Miguel Gutierrez's Heavens What Have I Done: Dancer Sings Opera, Insults Plato and Dresses Like Marie Antoinette in L.A. Debut
Dancer-choreographer Miguel Gutierrez strode into the Palm Court Ballroom at the Alexandria Hotel Friday night looking ever-so-much like a grad student in jeans, sweater and backpack -- except that his face was a messy mask of white clown makeup and false eyelashes that pulled heavily on his eyelids.
"Hi. Hi. Okay. So my piece has already started," Gutierrez announced, looking around at the crowd assembled for his Los Angeles solo debut (co-presented by Show Box LA and Blankenship Ballet).
The "my piece has already started" went down quickly. If you missed that, you might not have realized that Heavens What Have I Done, a performance art piece full of contradictions, humor, unanswered questions and a ferocious, manic energy, was underway and you were in it.

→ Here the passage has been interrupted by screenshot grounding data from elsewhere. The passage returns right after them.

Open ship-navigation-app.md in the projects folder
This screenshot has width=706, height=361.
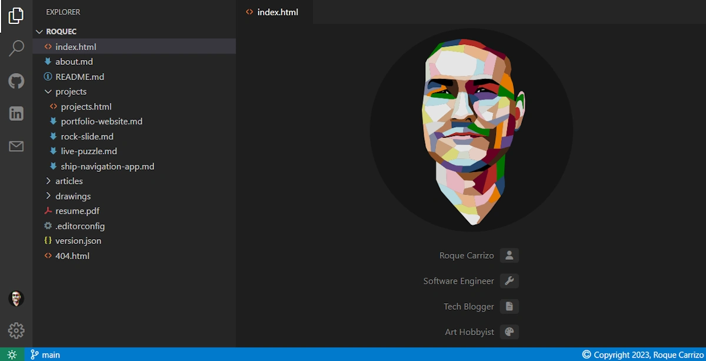click(x=107, y=166)

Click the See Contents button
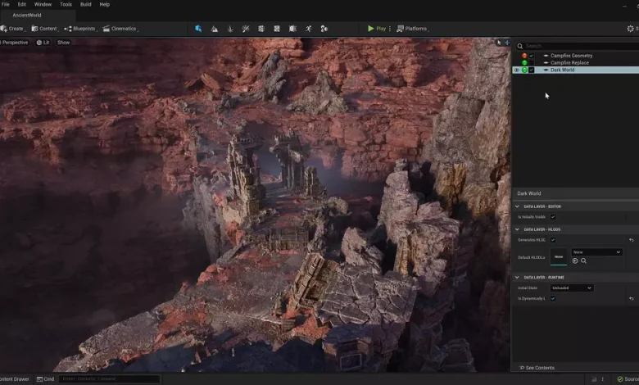537,368
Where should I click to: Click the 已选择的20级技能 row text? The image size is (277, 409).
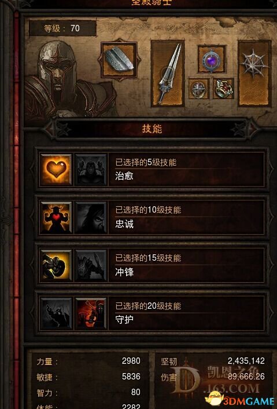[148, 306]
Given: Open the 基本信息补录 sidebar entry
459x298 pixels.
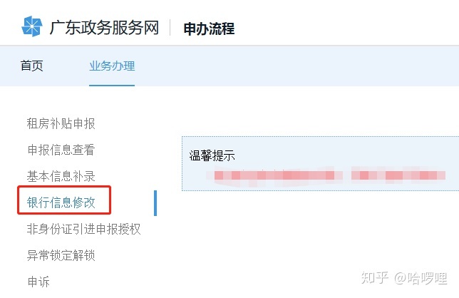Looking at the screenshot, I should pos(61,176).
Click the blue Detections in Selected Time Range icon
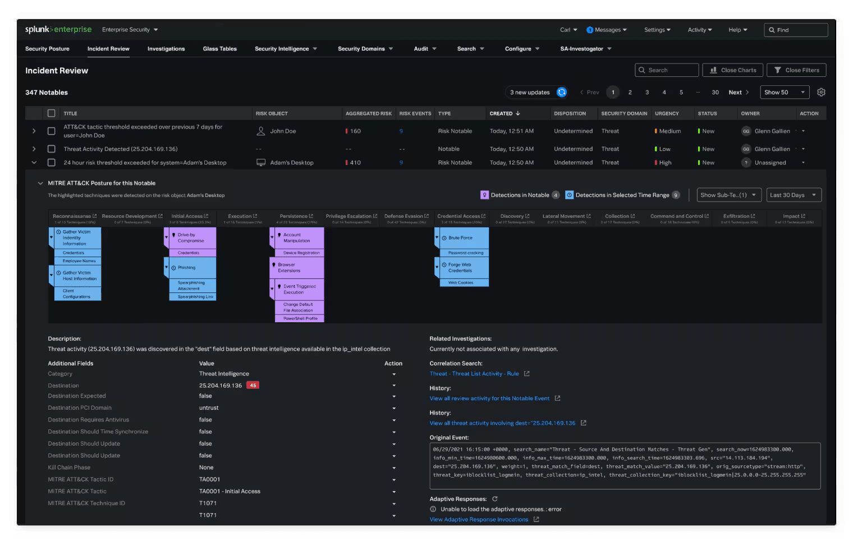 (x=569, y=195)
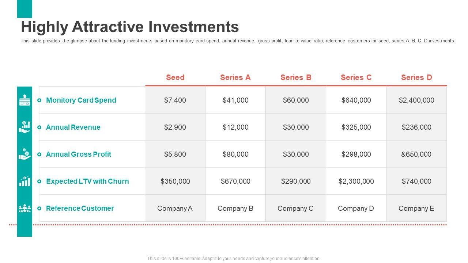
Task: Click bullet beside Annual Revenue
Action: [x=39, y=127]
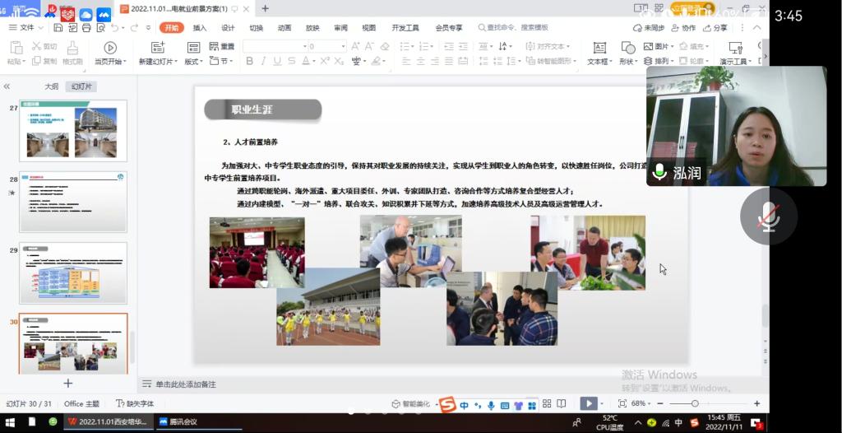Click the 新建幻灯片 new slide icon
Screen dimensions: 842x433
(158, 48)
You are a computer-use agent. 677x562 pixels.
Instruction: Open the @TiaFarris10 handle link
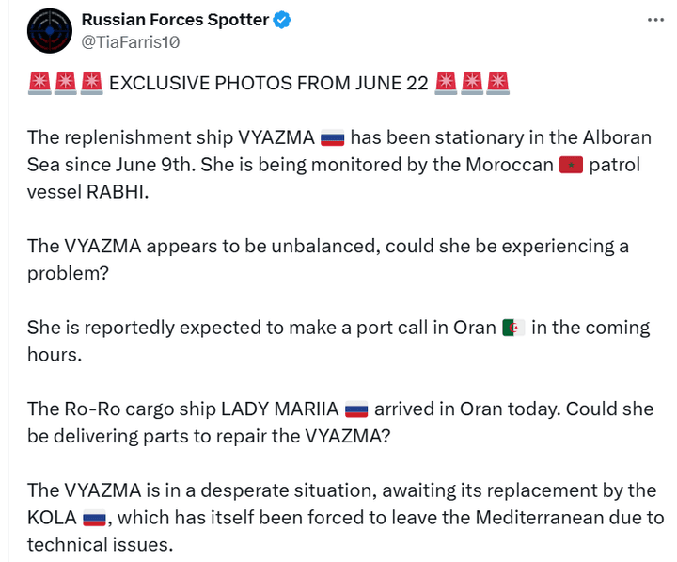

In Heaven What Have I Done, Gutierrez obliterated the formal lines that not only safely separate the artist from the audience, but also those that divide the art from the viewer. We were participants without fanfare, and without the self-consciousness that usually accompanies avant-garde works.
Gutierrez, who has worked with experimentalists such as Joe Goode and John Jasperse, roped us in with ease. The piece is going to take place over there, he explained, pointing to the other side of the ballroom. So even though the white folding chairs were neatly arranged facing the east wall of the faded, but elegant, Palm Court, Gutierrez insisted the "stage" was really meant to face the west wall. We picked up our chairs and trooped to the other side of the room.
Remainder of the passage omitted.